• _WHAT TO DO_: Copy out the records word for word, everything from the line containing "Locate an element on the screen. This" down to the line containing "at (400, 574).", both of those lines included.

## begin

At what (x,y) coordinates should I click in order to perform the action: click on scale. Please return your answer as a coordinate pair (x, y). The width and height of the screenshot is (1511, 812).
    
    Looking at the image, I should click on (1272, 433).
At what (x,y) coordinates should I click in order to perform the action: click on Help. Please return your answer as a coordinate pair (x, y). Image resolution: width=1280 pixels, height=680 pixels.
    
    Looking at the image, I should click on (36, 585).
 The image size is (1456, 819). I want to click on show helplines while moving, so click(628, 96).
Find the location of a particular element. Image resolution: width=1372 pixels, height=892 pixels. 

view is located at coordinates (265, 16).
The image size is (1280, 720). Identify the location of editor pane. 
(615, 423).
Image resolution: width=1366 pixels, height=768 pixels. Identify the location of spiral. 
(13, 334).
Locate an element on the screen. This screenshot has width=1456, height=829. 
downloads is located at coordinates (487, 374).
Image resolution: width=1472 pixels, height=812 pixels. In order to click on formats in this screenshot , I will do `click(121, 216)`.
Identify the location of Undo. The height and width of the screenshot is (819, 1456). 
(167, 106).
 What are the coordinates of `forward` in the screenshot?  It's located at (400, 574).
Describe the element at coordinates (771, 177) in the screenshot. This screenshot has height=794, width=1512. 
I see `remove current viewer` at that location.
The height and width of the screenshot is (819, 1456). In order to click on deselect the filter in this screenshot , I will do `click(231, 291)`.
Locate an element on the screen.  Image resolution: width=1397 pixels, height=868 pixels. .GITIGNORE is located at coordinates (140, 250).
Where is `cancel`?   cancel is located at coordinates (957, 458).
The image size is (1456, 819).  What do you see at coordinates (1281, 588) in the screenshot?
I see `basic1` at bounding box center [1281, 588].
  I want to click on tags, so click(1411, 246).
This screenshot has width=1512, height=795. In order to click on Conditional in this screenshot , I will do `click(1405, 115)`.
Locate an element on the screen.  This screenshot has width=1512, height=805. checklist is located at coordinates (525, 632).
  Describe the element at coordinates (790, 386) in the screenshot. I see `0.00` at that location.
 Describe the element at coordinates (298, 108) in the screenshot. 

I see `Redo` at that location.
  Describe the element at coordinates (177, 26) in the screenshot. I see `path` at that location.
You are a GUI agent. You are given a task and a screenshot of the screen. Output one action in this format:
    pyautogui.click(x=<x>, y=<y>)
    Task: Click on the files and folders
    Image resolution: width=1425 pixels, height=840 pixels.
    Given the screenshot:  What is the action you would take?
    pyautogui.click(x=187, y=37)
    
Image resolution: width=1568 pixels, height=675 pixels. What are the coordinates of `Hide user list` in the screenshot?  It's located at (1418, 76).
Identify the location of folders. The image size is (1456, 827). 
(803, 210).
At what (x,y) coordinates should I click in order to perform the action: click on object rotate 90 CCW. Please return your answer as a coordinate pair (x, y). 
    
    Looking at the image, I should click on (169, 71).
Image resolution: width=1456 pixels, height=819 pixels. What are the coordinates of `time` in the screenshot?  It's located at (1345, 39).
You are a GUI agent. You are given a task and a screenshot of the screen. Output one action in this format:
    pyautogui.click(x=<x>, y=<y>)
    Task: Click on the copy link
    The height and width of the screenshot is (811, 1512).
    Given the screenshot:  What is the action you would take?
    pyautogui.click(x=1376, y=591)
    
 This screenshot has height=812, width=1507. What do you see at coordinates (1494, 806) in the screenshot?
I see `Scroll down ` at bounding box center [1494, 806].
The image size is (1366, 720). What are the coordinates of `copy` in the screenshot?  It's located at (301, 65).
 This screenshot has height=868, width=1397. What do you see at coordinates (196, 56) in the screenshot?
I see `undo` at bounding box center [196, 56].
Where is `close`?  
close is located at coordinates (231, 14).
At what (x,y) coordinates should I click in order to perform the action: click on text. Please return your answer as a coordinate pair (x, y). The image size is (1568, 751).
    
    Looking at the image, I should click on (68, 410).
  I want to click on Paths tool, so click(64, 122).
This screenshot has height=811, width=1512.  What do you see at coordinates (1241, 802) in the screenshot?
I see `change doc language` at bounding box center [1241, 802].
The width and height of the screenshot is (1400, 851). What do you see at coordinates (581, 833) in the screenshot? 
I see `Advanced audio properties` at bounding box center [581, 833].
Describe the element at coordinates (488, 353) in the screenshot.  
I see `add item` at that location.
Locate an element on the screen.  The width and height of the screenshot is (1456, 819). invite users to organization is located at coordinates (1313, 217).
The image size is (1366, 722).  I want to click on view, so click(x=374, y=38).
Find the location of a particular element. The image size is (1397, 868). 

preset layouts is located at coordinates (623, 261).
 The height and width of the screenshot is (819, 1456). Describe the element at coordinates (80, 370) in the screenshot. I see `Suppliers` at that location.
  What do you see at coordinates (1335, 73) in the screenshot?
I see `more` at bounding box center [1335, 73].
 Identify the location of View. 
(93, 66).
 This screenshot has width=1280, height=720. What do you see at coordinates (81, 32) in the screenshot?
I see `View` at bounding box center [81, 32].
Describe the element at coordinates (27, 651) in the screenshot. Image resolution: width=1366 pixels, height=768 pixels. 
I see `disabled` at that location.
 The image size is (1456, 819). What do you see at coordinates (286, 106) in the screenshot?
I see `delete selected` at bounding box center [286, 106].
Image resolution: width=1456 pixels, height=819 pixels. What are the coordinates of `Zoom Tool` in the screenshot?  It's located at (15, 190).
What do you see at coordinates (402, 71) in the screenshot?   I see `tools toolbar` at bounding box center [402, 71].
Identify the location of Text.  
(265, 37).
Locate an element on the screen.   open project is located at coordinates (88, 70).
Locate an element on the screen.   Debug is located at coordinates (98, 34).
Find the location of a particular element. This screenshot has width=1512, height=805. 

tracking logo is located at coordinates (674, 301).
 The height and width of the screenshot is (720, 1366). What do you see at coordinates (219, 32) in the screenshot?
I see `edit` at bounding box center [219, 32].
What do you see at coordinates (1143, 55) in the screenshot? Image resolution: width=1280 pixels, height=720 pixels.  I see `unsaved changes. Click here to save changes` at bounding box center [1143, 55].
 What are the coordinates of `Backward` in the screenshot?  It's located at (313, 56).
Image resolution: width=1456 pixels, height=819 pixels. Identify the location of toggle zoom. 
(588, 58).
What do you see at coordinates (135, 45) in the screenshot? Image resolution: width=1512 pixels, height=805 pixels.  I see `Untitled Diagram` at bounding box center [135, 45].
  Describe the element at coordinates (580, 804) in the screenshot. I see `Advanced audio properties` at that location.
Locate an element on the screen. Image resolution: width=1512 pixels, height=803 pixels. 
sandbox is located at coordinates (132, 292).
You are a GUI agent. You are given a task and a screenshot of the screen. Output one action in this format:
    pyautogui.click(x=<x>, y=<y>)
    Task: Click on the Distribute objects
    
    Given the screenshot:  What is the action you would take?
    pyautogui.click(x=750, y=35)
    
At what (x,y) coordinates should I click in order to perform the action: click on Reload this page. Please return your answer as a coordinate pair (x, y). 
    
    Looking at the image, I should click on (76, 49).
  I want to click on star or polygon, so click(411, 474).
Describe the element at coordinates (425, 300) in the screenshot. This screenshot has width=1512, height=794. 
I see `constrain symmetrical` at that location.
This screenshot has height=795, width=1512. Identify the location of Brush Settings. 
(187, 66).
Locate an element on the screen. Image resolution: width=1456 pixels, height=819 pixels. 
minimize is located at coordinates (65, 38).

## end

• _SOLUTION TO THIS TASK_:
Locate an element on the screen. This screenshot has width=1456, height=829. 
downloads is located at coordinates (487, 374).
Image resolution: width=1472 pixels, height=812 pixels. In order to click on formats in this screenshot , I will do `click(121, 216)`.
Identify the location of Undo. The height and width of the screenshot is (819, 1456). 
(167, 106).
 What are the coordinates of `forward` in the screenshot?  It's located at (400, 574).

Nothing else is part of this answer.